Data: Begin

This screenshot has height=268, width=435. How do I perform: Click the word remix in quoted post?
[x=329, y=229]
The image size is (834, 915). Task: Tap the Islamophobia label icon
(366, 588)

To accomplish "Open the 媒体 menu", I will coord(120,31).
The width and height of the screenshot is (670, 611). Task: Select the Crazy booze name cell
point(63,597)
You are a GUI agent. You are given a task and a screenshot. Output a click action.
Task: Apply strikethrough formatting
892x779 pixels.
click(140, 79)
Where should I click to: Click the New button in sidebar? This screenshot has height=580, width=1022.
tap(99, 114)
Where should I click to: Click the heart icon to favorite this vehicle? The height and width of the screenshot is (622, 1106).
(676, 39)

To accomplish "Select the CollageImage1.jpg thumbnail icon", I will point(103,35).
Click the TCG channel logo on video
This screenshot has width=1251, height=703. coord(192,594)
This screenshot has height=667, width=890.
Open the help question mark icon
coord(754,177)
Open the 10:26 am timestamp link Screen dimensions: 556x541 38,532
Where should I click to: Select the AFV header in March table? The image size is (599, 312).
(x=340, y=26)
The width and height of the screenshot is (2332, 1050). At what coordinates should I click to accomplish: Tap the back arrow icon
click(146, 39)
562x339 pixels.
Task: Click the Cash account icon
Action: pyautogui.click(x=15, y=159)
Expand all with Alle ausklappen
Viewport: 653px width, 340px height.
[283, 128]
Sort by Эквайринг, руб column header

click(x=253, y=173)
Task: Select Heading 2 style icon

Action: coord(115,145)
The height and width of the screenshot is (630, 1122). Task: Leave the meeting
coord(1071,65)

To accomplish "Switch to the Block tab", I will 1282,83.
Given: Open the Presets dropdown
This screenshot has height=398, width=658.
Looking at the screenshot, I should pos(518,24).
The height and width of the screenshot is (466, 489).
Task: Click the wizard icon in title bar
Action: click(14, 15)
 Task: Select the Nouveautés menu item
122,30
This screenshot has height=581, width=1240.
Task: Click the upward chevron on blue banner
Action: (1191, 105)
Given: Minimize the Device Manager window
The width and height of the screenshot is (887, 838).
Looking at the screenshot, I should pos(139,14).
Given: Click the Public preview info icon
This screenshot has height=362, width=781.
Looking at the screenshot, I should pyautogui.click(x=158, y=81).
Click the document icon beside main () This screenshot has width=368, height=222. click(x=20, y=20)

Data: End

§ **Exercise details**: Every record must be given again exactly as it was written.

§ **Solution for this problem**:
This screenshot has height=268, width=435. How do I perform: Click the word remix in quoted post?
[x=329, y=229]
The image size is (834, 915). Task: Tap the Islamophobia label icon
(366, 588)

To accomplish "Open the 媒体 menu", I will coord(120,31).
The width and height of the screenshot is (670, 611). Task: Select the Crazy booze name cell
point(63,597)
You are a GUI agent. You are given a task and a screenshot. Output a click action.
Task: Apply strikethrough formatting
892x779 pixels.
click(140, 79)
Where should I click to: Click the New button in sidebar? This screenshot has height=580, width=1022.
tap(99, 114)
Where should I click to: Click the heart icon to favorite this vehicle? The height and width of the screenshot is (622, 1106).
(676, 39)

To accomplish "Select the CollageImage1.jpg thumbnail icon", I will point(103,35).
Click the TCG channel logo on video
This screenshot has width=1251, height=703. coord(192,594)
This screenshot has height=667, width=890.
Open the help question mark icon
coord(754,177)
Open the 10:26 am timestamp link Screen dimensions: 556x541 38,532
Where should I click to: Select the AFV header in March table? The image size is (599, 312).
(x=340, y=26)
The width and height of the screenshot is (2332, 1050). At what coordinates should I click to accomplish: Tap the back arrow icon
click(146, 39)
562x339 pixels.
Task: Click the Cash account icon
Action: pyautogui.click(x=15, y=159)
Expand all with Alle ausklappen
Viewport: 653px width, 340px height.
[283, 128]
Sort by Эквайринг, руб column header

click(x=253, y=173)
Task: Select Heading 2 style icon

Action: coord(115,145)
The height and width of the screenshot is (630, 1122). Task: Leave the meeting
coord(1071,65)

To accomplish "Switch to the Block tab", I will 1282,83.
Given: Open the Presets dropdown
This screenshot has height=398, width=658.
Looking at the screenshot, I should pos(518,24).
The height and width of the screenshot is (466, 489).
Task: Click the wizard icon in title bar
Action: click(14, 15)
 Task: Select the Nouveautés menu item
122,30
This screenshot has height=581, width=1240.
Task: Click the upward chevron on blue banner
Action: (1191, 105)
Given: Minimize the Device Manager window
The width and height of the screenshot is (887, 838).
Looking at the screenshot, I should pos(139,14).
Given: Click the Public preview info icon
This screenshot has height=362, width=781.
Looking at the screenshot, I should pyautogui.click(x=158, y=81).
Click the document icon beside main () This screenshot has width=368, height=222. click(x=20, y=20)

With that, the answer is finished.